* Exercise prompt
In the copy, include exactly the lines from the one with "The width and" through the end of the data and no others, both ends kept, with every picture left out.

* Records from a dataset
#####
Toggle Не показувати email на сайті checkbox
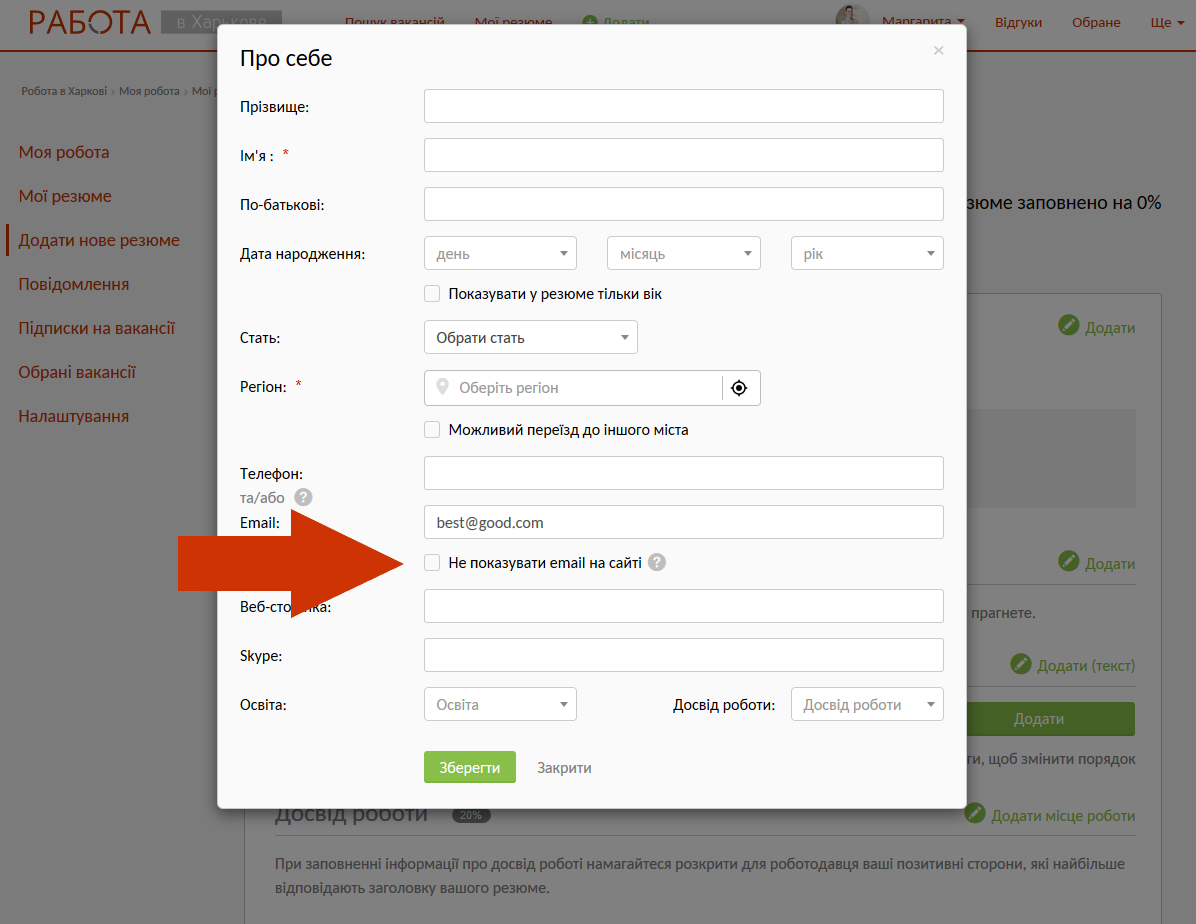1196x924 pixels. [432, 563]
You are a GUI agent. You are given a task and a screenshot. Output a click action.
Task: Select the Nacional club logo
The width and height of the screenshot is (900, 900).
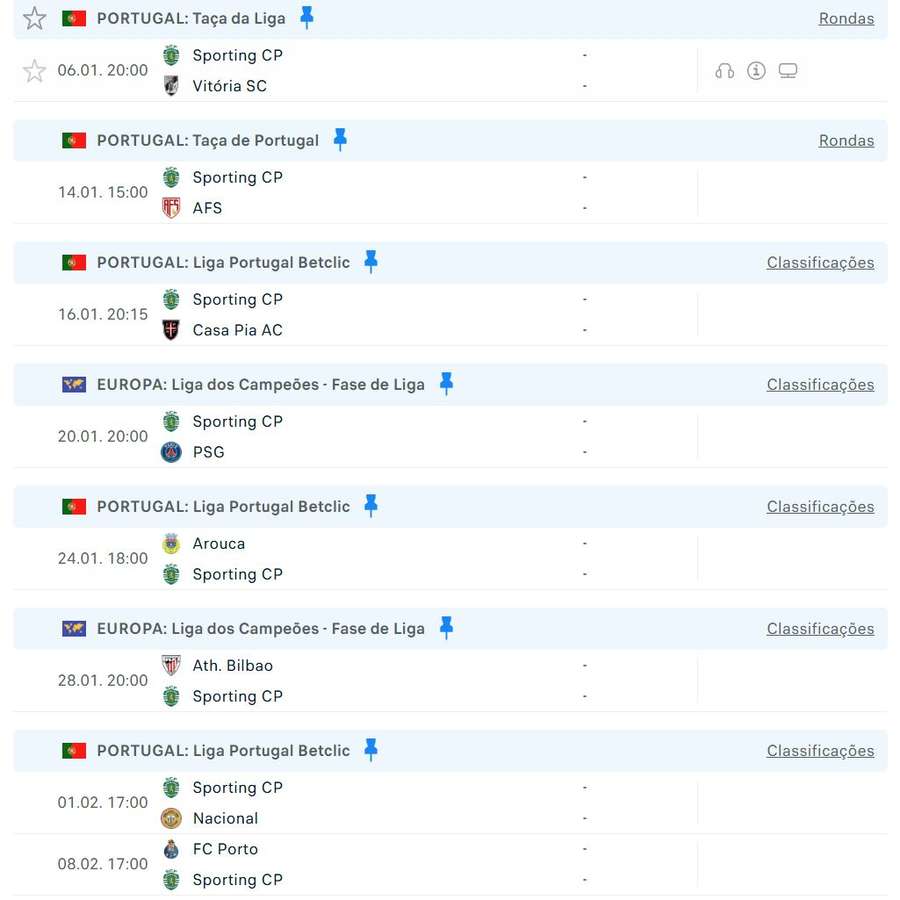pyautogui.click(x=171, y=818)
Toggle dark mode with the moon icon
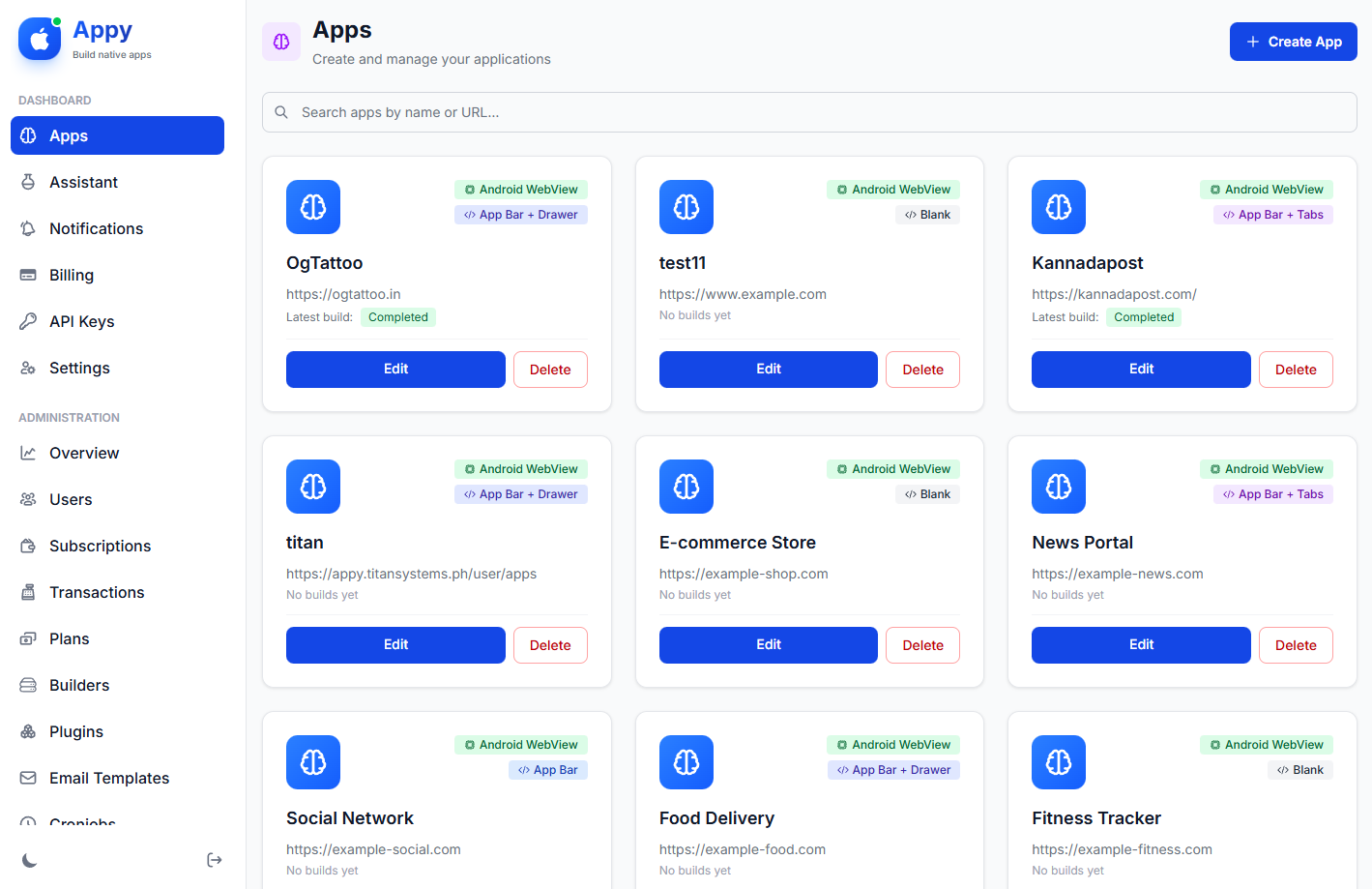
#####
* Result for this task
The width and height of the screenshot is (900, 900).
pyautogui.click(x=171, y=818)
Toggle dark mode with the moon icon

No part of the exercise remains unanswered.